[Stored records]
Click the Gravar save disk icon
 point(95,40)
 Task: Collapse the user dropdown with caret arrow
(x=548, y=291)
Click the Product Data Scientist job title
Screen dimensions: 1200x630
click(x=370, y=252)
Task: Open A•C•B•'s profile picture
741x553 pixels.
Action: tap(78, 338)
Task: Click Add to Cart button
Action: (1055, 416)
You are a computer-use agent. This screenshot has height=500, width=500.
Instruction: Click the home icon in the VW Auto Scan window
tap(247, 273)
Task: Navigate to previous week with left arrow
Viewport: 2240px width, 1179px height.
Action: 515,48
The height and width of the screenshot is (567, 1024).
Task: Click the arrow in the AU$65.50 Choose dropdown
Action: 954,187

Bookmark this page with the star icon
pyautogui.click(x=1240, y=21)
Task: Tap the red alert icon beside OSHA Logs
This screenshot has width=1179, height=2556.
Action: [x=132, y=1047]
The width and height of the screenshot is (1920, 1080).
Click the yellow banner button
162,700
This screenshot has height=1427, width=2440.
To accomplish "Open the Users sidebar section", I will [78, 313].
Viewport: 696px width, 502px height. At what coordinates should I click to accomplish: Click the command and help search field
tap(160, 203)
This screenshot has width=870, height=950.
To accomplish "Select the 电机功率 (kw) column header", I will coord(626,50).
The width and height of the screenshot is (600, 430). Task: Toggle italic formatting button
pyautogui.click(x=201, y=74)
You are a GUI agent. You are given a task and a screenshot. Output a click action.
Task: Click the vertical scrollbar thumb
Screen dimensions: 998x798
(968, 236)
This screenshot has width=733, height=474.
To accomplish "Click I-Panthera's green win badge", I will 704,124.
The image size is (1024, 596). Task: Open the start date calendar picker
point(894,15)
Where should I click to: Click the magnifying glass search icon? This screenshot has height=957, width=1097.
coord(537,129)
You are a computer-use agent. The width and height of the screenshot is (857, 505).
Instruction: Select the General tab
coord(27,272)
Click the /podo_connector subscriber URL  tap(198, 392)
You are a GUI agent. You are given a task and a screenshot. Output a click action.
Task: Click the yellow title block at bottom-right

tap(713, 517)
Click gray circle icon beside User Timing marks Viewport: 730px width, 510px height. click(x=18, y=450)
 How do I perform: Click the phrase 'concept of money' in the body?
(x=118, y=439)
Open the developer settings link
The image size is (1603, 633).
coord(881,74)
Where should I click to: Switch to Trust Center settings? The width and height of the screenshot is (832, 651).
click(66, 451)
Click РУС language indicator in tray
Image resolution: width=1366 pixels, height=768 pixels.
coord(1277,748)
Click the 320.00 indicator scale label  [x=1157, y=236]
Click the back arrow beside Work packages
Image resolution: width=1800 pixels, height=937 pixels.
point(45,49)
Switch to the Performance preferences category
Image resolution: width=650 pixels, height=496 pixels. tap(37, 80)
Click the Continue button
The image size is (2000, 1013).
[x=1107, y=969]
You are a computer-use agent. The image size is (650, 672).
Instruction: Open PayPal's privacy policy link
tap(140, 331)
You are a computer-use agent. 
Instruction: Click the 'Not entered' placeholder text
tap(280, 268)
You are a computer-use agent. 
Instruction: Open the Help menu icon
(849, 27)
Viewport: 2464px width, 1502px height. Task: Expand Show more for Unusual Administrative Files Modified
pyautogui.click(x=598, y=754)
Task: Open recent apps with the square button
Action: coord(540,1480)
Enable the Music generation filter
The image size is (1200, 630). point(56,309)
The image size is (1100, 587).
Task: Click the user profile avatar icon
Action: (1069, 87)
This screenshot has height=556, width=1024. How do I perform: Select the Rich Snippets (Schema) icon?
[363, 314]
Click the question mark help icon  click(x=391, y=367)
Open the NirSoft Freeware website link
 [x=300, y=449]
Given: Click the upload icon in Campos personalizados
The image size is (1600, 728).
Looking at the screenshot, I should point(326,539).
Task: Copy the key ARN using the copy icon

**INSTRUCTIONS FOR THE TASK**: The line with "Where should I click to: Switch" marks where to start. Transcribe from there through the final line of the records, exactly and with nothing added.

**SOLUTION**:
Where should I click to: Switch to Trust Center settings? The width and height of the screenshot is (832, 651).
click(66, 451)
Click РУС language indicator in tray
Image resolution: width=1366 pixels, height=768 pixels.
coord(1277,748)
Click the 320.00 indicator scale label  [x=1157, y=236]
Click the back arrow beside Work packages
Image resolution: width=1800 pixels, height=937 pixels.
point(45,49)
Switch to the Performance preferences category
Image resolution: width=650 pixels, height=496 pixels. tap(37, 80)
Click the Continue button
The image size is (2000, 1013).
[x=1107, y=969]
You are a computer-use agent. The image size is (650, 672).
Instruction: Open PayPal's privacy policy link
tap(140, 331)
You are a computer-use agent. 
Instruction: Click the 'Not entered' placeholder text
tap(280, 268)
You are a computer-use agent. 
Instruction: Open the Help menu icon
(849, 27)
Viewport: 2464px width, 1502px height. Task: Expand Show more for Unusual Administrative Files Modified
pyautogui.click(x=598, y=754)
Task: Open recent apps with the square button
Action: coord(540,1480)
Enable the Music generation filter
The image size is (1200, 630). point(56,309)
The image size is (1100, 587).
Task: Click the user profile avatar icon
Action: (1069, 87)
This screenshot has height=556, width=1024. How do I perform: Select the Rich Snippets (Schema) icon?
[363, 314]
Click the question mark help icon  click(x=391, y=367)
Open the NirSoft Freeware website link
 [x=300, y=449]
Given: Click the upload icon in Campos personalizados
The image size is (1600, 728).
Looking at the screenshot, I should point(326,539).
Task: Copy the key ARN using the copy icon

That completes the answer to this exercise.